Saint-Saëns’ Danse Macabre

wikipedia.org

Charles-Camille Saint-Saëns (9 October 1835 – 16 December 1921) was a child prodigy, some say even more so than the incomparable Mozart, developing perfect pitch at the age of three, and near perfect piano performance not long afterwards. He trained in the most prestigious of French conservatories. His great love was composition, but to make ends meet he had to play the organ at a thriving parish of 26,000 souls and 200 weddings a year, which puts things into perspective in light of our own era of diminishing faith.  Saint-Saëns himself seemed a confirmed bachelor, wedded to his music, but surprised everyone by marrying at the age of nearly forty, to the nineteen-year old Marie-Laure Truffot. The union was not a success. They had two boys, both dying in infancy, one of tuberculosis, the other falling out of a window, an accident for which the composer blamed his wife. Three years later, the composer went off to visit his pupil, Gabriel Fauré, and his family, writing to his wife that he was not returning. They never saw each other again. Saint-Saëns never remarried, nor had any other romantic dalliance. Mrs. Saint-Saëns – perhaps she went by Mlle. Truffot after this – lived her quasi-widowhood until her 95th years.

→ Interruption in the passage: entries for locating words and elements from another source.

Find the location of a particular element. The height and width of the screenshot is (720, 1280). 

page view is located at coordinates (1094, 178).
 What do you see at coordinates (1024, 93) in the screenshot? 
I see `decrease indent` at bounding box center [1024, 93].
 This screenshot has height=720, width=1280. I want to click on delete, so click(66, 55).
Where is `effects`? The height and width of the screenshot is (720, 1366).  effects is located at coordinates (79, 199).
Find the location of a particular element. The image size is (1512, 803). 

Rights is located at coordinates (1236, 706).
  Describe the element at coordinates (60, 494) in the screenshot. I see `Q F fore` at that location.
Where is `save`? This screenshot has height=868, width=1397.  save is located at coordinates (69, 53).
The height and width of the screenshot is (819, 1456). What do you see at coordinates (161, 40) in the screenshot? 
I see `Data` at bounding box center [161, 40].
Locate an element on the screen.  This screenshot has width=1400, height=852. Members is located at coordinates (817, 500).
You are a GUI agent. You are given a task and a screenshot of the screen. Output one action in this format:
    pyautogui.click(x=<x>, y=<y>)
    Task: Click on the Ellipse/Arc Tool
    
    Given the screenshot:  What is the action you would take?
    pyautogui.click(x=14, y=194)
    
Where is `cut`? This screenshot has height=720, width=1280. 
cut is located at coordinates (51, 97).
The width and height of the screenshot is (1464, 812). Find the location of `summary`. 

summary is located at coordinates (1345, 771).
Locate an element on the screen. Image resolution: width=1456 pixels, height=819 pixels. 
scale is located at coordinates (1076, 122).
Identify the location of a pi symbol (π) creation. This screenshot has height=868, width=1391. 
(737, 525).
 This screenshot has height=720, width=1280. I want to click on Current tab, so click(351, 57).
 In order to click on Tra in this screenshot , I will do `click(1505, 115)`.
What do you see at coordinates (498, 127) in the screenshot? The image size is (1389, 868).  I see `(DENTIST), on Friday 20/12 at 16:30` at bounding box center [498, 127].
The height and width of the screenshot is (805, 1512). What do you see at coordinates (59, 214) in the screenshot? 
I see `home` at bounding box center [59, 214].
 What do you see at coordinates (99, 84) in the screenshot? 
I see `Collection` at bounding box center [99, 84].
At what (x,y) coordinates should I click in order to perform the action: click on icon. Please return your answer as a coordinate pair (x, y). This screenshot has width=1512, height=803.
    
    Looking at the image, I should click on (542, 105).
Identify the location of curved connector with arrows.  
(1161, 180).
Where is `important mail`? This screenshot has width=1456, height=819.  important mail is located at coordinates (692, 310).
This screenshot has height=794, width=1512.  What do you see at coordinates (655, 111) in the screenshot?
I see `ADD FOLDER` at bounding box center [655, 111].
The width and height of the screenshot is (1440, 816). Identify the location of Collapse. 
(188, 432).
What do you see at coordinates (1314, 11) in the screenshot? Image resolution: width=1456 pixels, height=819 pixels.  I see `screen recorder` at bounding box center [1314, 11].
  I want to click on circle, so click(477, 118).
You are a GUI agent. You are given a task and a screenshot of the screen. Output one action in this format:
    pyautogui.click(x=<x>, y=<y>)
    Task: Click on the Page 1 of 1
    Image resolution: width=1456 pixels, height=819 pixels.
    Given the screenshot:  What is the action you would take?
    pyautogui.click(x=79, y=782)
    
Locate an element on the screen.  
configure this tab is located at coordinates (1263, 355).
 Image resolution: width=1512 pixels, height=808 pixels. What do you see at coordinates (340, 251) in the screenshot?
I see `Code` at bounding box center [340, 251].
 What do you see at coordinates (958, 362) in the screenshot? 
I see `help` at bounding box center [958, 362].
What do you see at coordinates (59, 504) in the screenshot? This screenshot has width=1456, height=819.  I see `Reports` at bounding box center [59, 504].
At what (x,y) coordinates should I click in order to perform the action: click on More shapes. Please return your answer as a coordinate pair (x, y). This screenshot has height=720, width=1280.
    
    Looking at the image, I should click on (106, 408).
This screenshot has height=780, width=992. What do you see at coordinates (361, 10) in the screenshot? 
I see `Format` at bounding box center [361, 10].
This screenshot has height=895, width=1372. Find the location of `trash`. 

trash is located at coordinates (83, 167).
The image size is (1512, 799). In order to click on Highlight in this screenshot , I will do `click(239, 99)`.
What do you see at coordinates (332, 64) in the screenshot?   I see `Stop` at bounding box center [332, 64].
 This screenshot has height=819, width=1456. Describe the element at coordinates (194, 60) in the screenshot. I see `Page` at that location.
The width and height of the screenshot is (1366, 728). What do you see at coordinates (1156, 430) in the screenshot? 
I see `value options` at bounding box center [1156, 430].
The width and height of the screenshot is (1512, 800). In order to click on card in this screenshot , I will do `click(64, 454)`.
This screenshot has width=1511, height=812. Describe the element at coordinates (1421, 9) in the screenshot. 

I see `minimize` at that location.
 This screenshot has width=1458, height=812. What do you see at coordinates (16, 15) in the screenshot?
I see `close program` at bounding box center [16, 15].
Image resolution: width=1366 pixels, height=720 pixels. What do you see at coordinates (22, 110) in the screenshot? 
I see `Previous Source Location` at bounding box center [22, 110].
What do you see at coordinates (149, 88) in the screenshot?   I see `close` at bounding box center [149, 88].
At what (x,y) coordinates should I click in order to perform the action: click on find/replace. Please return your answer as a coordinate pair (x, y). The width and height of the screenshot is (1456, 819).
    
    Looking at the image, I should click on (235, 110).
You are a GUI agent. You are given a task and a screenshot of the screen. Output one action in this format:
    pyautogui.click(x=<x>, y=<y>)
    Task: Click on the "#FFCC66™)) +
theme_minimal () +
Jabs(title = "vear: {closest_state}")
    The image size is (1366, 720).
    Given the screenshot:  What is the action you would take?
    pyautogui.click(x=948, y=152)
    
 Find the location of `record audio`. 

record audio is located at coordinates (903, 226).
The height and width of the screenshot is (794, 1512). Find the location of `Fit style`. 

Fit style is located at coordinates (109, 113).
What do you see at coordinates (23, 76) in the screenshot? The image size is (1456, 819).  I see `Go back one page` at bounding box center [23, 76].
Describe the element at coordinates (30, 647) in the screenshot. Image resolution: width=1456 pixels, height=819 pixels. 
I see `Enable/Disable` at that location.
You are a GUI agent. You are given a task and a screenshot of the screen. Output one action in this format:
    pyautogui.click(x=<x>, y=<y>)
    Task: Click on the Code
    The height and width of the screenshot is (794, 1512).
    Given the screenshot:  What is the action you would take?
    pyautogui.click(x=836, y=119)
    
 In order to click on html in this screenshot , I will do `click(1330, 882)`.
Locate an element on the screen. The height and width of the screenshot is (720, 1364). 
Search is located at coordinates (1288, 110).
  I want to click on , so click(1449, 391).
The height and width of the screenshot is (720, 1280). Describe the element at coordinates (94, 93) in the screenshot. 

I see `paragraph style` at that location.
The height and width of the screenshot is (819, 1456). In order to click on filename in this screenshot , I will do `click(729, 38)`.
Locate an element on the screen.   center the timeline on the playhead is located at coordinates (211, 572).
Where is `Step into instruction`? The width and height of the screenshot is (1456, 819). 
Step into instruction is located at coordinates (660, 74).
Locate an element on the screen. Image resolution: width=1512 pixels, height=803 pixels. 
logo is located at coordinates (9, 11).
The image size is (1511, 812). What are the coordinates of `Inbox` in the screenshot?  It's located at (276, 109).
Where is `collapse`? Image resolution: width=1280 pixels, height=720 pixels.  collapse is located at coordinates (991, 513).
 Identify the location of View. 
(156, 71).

Such are the ways in the labyrinth of this life.  Saint-Saëns continued with his music, and we are left with a treasury, some of which we will post in these pages.

Here is the finale to his organ symphony, No. 3:

Also, for this month of November, here is a piece he composed in 1847, the Danse-Macabre, evincing, perhaps, some of the tragic aspects of his life. The orchestral music follows an old legend wherein the devil plays the violin on All Hallowed Eve at midnight, with the skeletons rising from their graves to dance until dawn, the xylophone symbolizing their rattling bones. Macabre indeed. But we may see the Catholic aspects of the piece, that death does not have the final word. As the book of Ezekiel says, these bones too shall live, not by the devil’s illusory power, but by God’s true omnipotence, with mastery over life and death. If we but follow Him, we we rise with Him. A danse-joyeux, if you will.